University of Miami

What an unusual Week 1 bye week means for coach Manny Diaz and the Miami Hurricanes

While most teams across the country will spend the weekend playing their first games of the season, the Miami Hurricanes will sit at home worrying about the Miami Hurricanes and, well, Miami hurricanes.

As Hurricane Dorian bears down on South Florida, Miami doesn’t have to worry about how it might have to make up a game washed away by inclement weather. It’s an unusual place for the Hurricanes to be in — it’s Week 1 and there’s no game on the schedule. Miami is in relatively uncharted water and already in the throes of managing a unique challenge.

“The thing that we’ll both have to manage going forward is you’ve got an extra week in your season,” Manny Diaz said last Saturday after Miami opened the 2019 season with a 24-20 loss to the No. 8 Florida Gators in Orlando.

The loss at Camping World Stadium was noticeably gruesome both because it pitted two potentially elite defenses against one another in a rivalry game and because it was the both teams’ first game of the season. It was not ugly, Diaz said, because it was “Week 0.” Both teams had the normal time to prepare, pushing the start of fall camp up a week, and the first game coming a week earlier doesn’t make for unusual weather conditions or anything.

“It affected your summer training a little bit, but it did it for both teams, so I don’t know that there was an advantage one way or the other,” Diaz said. “I think just managing us for the long haul, it’s going to be a long season for these kids.”

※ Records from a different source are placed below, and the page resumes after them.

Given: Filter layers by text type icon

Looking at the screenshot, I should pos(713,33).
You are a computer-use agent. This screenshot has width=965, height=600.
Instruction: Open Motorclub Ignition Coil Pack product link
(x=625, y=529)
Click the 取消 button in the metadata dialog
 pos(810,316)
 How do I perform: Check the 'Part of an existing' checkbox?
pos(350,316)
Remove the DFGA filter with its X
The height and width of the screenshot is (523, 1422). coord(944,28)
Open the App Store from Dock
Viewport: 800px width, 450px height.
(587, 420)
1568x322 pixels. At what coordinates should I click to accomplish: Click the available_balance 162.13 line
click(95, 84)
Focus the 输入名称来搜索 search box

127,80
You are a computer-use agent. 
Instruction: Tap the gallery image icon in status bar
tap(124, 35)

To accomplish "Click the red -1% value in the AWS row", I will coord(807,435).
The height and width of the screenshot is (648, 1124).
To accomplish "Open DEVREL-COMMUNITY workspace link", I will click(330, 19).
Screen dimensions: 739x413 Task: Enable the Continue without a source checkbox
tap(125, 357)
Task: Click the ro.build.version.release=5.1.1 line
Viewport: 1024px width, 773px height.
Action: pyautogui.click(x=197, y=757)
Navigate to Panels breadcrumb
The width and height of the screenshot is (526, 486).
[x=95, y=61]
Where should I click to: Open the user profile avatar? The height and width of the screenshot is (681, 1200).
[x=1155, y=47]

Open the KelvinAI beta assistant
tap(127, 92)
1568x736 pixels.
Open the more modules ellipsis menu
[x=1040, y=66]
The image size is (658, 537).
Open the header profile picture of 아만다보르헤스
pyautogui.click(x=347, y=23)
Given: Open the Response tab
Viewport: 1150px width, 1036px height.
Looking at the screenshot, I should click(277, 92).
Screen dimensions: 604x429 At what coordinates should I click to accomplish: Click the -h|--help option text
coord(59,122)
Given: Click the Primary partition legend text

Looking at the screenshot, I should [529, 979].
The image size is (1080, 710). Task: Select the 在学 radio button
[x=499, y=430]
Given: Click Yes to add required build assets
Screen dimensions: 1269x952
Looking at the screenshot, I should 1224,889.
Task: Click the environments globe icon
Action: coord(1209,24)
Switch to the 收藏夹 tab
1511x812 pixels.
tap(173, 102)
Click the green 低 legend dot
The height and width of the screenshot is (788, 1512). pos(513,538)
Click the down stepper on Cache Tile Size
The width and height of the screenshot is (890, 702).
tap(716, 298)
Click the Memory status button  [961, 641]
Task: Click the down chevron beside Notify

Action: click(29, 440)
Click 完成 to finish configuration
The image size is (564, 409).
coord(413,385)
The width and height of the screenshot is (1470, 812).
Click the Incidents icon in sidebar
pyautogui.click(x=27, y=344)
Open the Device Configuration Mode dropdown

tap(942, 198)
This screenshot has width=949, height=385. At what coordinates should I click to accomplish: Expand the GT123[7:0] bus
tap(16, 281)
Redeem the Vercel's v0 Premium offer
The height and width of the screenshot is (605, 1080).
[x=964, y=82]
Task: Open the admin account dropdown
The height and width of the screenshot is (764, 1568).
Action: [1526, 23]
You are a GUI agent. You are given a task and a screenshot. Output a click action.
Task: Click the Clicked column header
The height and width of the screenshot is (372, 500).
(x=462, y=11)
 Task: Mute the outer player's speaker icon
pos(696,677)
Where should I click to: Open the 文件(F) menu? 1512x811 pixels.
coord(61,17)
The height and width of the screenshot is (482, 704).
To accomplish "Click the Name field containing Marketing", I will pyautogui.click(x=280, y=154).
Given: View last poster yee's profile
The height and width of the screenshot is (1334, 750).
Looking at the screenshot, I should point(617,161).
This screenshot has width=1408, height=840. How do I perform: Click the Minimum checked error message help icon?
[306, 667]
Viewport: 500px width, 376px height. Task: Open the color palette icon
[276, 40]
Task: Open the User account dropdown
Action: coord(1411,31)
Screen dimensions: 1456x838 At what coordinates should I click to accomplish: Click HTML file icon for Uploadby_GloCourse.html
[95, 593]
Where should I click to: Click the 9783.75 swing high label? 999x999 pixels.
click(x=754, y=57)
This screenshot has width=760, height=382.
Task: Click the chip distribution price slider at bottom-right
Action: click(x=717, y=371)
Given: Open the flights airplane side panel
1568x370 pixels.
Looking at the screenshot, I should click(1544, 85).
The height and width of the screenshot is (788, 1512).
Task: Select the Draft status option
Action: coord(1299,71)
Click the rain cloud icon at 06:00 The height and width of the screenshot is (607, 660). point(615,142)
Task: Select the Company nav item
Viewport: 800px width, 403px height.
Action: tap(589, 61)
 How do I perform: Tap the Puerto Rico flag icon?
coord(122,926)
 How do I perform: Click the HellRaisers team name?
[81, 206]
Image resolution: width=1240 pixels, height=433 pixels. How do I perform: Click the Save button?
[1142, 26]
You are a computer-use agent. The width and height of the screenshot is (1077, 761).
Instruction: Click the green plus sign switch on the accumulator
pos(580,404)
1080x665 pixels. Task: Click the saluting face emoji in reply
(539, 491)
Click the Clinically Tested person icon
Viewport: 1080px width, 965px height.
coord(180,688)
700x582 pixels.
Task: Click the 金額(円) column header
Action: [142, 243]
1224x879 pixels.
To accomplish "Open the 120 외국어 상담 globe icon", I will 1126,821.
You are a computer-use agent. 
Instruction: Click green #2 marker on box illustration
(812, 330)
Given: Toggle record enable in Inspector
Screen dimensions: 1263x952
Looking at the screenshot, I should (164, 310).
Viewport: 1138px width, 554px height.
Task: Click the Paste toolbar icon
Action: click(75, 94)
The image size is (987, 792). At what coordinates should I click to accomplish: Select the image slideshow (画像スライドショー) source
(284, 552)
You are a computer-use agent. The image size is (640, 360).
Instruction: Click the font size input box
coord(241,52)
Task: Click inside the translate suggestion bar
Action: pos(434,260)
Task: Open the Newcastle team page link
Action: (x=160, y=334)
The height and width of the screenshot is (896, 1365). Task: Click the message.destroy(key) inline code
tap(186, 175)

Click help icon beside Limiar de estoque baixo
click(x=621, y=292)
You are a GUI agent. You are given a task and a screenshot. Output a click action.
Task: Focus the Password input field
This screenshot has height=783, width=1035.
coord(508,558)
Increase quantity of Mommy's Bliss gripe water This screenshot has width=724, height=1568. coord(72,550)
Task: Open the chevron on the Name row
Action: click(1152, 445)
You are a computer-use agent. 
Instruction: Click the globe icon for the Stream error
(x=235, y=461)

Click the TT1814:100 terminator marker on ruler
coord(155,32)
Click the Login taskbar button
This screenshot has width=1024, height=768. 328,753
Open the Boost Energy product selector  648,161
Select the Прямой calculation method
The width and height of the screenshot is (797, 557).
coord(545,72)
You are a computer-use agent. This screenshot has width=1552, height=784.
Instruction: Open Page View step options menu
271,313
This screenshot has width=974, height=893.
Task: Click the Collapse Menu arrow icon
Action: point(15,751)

The biggest positive of the early bye week, particularly for a team with so many young players starting at key positions, is the chance to immediately step back and evaluate.

At his weekly press conference Monday in Coral Gables, Diaz didn’t answer any questions about the North Carolina Tar Heels, whom the Hurricanes (0-1) play next Saturday. He didn’t have to think at all about coaching against North Carolina’s Mack Brown, who once fired him after just two games in Diaz’s second season as the Texas Longhorns’ defensive coordinator. Miami didn’t have to wonder how it would contend with a freshman quarterback no one has any film on.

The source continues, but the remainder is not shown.